Legal Side of Employing a Nanny

This e-guide outlines the legal and tax issues associated with being a nanny employer. It’s not meant to substitute for professional legal or tax advice but it does give you a great overview of the issues you need to be aware of.

If you’d like more information or are interested in having a nanny tax specialist handle all your tax issues, check out Breedlove and Associates or HomeWork Solutions. Both are great companies, provide exceptional customer service and offer free consultations.


1.  Verify your nanny is legally PERMITTED TO WORK in the US.

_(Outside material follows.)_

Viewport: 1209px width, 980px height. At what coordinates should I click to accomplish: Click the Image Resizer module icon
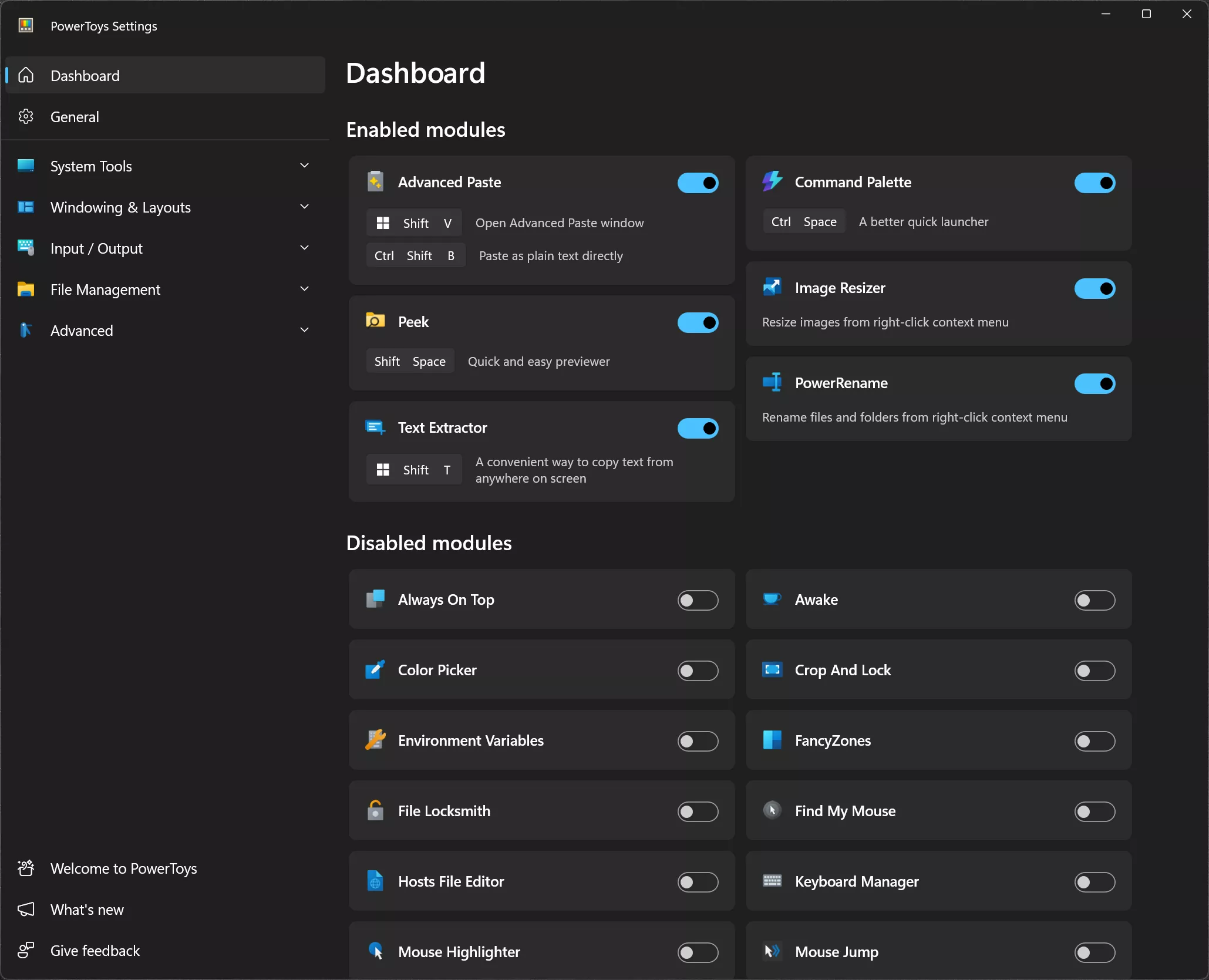pyautogui.click(x=772, y=287)
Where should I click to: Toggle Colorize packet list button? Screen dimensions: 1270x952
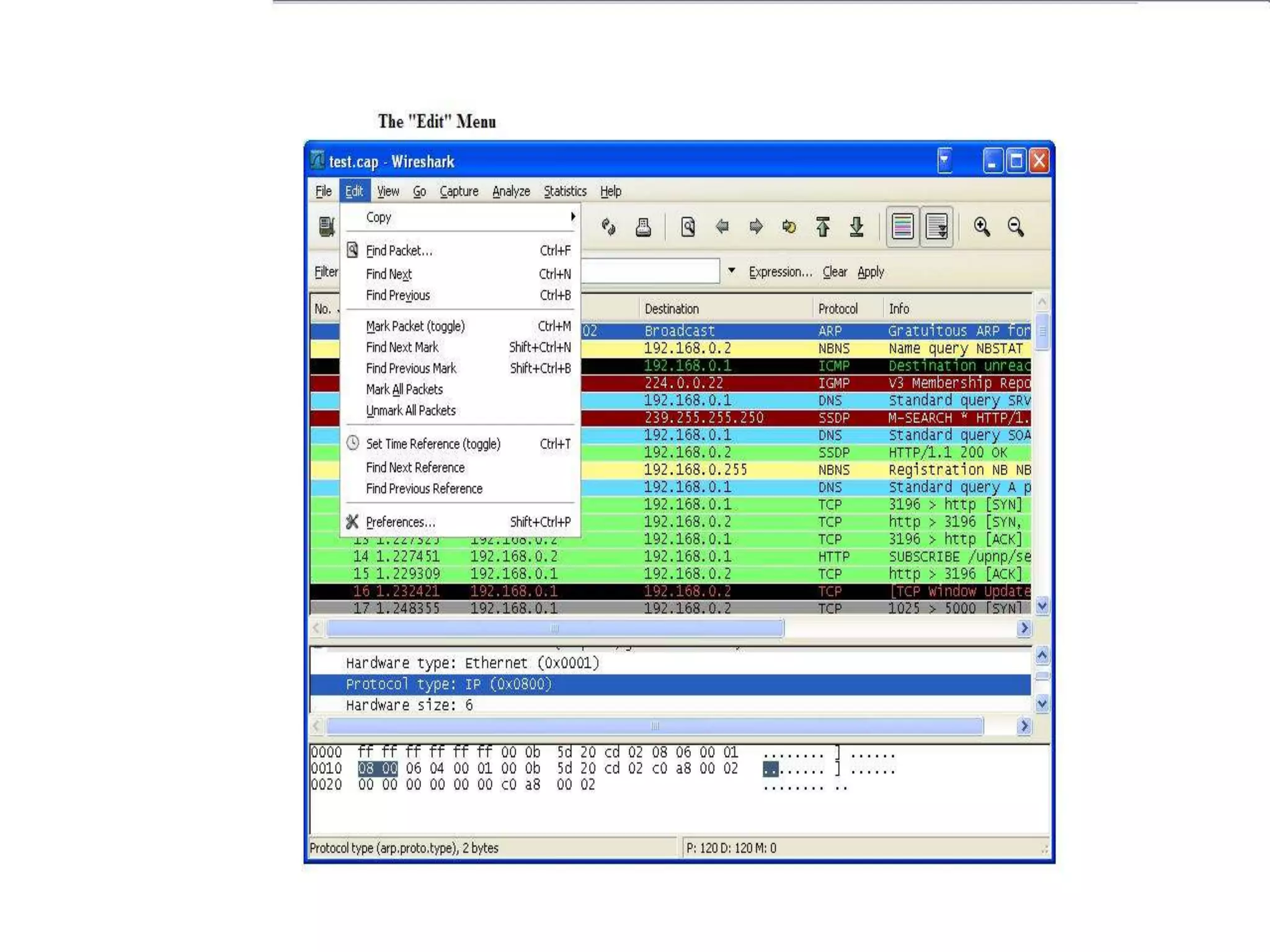coord(902,227)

2.  Pay MINIMUM WAGE to your nanny, live-in or live-out, full-time, part-time or temporary, in every state. The current federal minimum wage is $7.25. If your state has a higher minimum wage, you must pay the higher wage. Click here to check on your state’s wage.

And yes, all the employers that are paying $5 an hour are breaking the law. If their nanny ever decides to report them, those employers will be paying all the unpaid regular and overtime wages, their nanny’s portion of Social Security and Medicare taxes on those wages, past payroll taxes, fines and penalties.  For a more in-depth discussion on low nanny wages, check out Do Low Nanny Wages Mean Low Quality Care?

3.  Pay OVERTIME, time and a half, to ALL live-out nannies and to live-in nannies working in California, Maryland, New Jersey and New York. Each state has a different threshold for OT hours so make sure you check on yours.

4.  Pay EMPLOYER PAYROLL TAXES on your nanny’s gross wages. It averages out to be about 9 to 11% and includes Social Security, Medicare, federal unemployment, state unemployment and sometimes other state or local taxes. (If you’re paying a nanny less than $1,700 a year, check out the special rules here.)

5.  WITHHOLD your nanny’s portion of Social Security and Medicare. If you don’t withhold these taxes in a timely manner, generally with every check, you’ll end up paying these taxes yourself, not your nanny. You don’t have to withhold federal or state taxes although most employers do.

6.  Provide your nanny with a W-2 at the end of the year.

7.  Carry WORKER’S COMPENSATION insurance in some states. Even if it’s not required, it’s a really good idea.

8.  Pay your nanny the current IRS MILEAGE RATE for use of her car on the job.


Legally you CANNOT:

1.  Claim your nanny is an INDEPENDENT CONTRACTOR. It’s been tried by many and is consistently rejected by the IRS. She’s a household employee.

2.  Get around employment laws by creating a SEPARATE AGREEMENT WITH YOUR NANNY. It doesn’t matter what your nanny agrees to, the law overrides any individual agreement you may have.

3.  Claim your nanny as an EMPLOYEE OF YOUR COMPANY. She may allow you to go to work and run your company, but she’s still a household employee.

Be smart and:

1.  Check with a nanny tax expert about laws that may apply to YOUR PARTICULAR county, city or state.

2.  Create a detailed NANNY CONTRACT before your nanny begins work. This will help you create a successful, long term nanny/family relationship and detail your COMPLIANCE with employment laws. The A to Z Nanny Contract is the best in the business. Guaranteed. (Disclaimer, I developed it).

3.  Get a TAX BREAK by using your Dependent Care Account, Dependent Care Tax Credit, Health Insurance Tax Credit, or non-taxable types of compensation.

4.  Make sure your nanny adds a BUSINESS USE RIDER to her auto insurance policy if she uses her car for work. In many states, her personal policy won’t cover an accident on the job and you could be held liable.

I hope this quick list was helpful.  I’d love to hear your comments.